### Task details
Swap "dropdown" for "drop-down" in the part of the data that opens with the line containing "The width and height of the screenshot is (661, 414)." and closes with the line containing "coord(328,84)". Give back only that part, with nothing else altered.

(Stored items)
┄┄┄┄┄┄┄┄┄┄

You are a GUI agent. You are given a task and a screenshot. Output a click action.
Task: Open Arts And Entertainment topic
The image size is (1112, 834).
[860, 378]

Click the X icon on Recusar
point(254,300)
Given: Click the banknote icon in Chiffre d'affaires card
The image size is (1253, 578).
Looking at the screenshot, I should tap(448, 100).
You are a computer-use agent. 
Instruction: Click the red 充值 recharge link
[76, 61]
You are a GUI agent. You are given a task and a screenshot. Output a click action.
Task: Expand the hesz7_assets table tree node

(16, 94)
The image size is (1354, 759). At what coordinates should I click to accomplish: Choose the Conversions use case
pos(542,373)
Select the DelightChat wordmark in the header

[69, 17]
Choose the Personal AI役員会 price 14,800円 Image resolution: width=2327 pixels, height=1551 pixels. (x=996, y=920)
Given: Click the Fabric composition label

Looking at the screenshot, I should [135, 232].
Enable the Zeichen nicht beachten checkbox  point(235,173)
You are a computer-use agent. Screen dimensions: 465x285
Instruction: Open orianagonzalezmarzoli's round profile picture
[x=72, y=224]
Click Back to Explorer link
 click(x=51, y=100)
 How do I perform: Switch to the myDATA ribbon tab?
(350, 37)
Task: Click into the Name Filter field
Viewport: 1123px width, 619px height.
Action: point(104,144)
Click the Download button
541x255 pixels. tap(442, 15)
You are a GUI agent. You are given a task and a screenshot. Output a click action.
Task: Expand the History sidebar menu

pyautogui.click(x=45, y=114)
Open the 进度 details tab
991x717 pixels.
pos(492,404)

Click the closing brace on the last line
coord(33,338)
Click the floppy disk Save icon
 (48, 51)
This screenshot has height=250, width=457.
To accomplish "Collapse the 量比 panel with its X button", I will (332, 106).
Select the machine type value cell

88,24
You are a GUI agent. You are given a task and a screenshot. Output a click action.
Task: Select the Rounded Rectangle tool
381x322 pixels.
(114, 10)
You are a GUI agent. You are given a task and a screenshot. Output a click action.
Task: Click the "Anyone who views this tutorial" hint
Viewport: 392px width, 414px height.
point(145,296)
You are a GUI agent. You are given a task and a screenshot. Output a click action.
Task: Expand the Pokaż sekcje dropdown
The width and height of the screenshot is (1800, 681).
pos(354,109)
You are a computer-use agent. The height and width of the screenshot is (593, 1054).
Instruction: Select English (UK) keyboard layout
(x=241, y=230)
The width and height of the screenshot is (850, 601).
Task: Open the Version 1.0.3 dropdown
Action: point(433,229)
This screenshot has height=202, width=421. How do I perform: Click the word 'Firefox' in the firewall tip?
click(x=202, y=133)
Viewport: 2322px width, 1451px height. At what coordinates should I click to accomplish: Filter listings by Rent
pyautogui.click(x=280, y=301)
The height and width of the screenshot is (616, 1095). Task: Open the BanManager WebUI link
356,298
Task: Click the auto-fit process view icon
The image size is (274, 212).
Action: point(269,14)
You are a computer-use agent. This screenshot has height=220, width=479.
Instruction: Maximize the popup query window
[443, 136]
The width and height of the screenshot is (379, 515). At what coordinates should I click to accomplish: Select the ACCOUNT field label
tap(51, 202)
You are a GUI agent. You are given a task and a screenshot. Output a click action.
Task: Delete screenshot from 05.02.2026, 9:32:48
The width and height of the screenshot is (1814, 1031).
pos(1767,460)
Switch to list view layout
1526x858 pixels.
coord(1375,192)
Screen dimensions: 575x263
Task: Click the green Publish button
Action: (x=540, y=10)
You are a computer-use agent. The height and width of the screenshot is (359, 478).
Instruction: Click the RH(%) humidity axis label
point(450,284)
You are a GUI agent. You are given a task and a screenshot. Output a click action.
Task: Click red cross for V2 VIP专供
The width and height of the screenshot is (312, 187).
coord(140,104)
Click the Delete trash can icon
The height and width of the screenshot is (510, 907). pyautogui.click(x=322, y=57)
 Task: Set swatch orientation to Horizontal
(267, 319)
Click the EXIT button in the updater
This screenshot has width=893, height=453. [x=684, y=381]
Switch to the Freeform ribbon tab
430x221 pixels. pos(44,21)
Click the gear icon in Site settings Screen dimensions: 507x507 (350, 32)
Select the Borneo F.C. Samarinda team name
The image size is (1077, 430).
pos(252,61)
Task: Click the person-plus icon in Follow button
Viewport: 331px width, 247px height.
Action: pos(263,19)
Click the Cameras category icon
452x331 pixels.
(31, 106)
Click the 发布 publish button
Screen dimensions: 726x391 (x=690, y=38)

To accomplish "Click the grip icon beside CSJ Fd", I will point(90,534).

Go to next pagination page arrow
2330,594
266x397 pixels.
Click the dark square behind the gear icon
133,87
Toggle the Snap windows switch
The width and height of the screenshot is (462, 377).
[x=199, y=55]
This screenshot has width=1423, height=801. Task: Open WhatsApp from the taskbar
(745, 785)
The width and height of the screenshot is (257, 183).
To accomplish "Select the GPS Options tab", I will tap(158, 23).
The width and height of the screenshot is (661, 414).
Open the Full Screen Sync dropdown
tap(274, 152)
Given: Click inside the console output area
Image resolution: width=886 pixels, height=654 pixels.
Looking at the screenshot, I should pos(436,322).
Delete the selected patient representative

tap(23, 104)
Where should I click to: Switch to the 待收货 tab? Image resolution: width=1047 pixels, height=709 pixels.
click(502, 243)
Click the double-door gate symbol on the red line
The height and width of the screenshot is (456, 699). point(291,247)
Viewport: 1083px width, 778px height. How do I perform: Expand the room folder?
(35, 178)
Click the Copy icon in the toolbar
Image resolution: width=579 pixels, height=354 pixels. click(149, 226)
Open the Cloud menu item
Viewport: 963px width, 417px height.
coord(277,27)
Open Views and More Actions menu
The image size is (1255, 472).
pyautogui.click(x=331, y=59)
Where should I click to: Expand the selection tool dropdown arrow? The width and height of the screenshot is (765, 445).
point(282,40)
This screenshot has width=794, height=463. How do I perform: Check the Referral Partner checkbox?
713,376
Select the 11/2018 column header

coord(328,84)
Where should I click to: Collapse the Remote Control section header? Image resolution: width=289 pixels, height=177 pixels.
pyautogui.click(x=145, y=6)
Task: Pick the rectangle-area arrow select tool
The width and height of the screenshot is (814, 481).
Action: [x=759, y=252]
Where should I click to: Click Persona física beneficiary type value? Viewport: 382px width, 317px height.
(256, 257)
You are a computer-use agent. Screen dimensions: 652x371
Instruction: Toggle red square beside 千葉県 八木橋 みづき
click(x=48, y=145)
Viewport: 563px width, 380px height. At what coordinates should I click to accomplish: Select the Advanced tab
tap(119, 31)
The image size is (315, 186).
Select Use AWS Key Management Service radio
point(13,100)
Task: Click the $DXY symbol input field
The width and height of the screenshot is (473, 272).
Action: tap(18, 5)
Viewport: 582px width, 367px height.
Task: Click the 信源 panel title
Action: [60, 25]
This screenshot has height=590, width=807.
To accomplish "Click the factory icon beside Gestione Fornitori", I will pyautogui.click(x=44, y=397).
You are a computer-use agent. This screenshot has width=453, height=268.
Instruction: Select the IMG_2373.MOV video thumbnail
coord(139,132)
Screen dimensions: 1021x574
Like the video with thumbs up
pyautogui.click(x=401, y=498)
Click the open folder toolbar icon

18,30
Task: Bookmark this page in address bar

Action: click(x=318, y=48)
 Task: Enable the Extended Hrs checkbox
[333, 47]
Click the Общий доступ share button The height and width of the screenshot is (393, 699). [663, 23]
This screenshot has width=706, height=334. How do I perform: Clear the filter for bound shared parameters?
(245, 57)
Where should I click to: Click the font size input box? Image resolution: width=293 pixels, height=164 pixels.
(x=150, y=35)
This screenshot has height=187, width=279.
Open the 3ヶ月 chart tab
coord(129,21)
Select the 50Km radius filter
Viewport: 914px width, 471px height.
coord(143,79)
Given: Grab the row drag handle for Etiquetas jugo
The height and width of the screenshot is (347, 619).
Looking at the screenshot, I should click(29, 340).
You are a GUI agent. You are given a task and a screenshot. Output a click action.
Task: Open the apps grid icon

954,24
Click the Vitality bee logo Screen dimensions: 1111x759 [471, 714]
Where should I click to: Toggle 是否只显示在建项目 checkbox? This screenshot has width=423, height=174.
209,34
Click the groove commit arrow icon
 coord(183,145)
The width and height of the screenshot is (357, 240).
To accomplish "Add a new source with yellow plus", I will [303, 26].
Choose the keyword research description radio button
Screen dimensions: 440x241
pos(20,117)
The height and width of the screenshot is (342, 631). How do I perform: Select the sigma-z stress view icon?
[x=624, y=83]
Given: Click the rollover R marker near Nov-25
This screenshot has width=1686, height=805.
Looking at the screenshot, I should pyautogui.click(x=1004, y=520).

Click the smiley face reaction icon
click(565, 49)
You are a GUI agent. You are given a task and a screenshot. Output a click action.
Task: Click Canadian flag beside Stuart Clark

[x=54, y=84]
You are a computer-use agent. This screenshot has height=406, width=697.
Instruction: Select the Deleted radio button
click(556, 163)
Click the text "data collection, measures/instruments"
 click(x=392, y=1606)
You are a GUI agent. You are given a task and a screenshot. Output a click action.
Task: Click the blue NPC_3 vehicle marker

┄┄┄┄┄┄┄┄┄┄

### Task answer
The width and height of the screenshot is (661, 414).
Open the Full Screen Sync drop-down
tap(274, 152)
Given: Click inside the console output area
Image resolution: width=886 pixels, height=654 pixels.
Looking at the screenshot, I should pos(436,322).
Delete the selected patient representative

tap(23, 104)
Where should I click to: Switch to the 待收货 tab? Image resolution: width=1047 pixels, height=709 pixels.
click(502, 243)
Click the double-door gate symbol on the red line
The height and width of the screenshot is (456, 699). point(291,247)
Viewport: 1083px width, 778px height. How do I perform: Expand the room folder?
(35, 178)
Click the Copy icon in the toolbar
Image resolution: width=579 pixels, height=354 pixels. click(149, 226)
Open the Cloud menu item
Viewport: 963px width, 417px height.
coord(277,27)
Open Views and More Actions menu
The image size is (1255, 472).
pyautogui.click(x=331, y=59)
Where should I click to: Expand the selection tool drop-down arrow? The width and height of the screenshot is (765, 445).
point(282,40)
This screenshot has width=794, height=463. How do I perform: Check the Referral Partner checkbox?
713,376
Select the 11/2018 column header

coord(328,84)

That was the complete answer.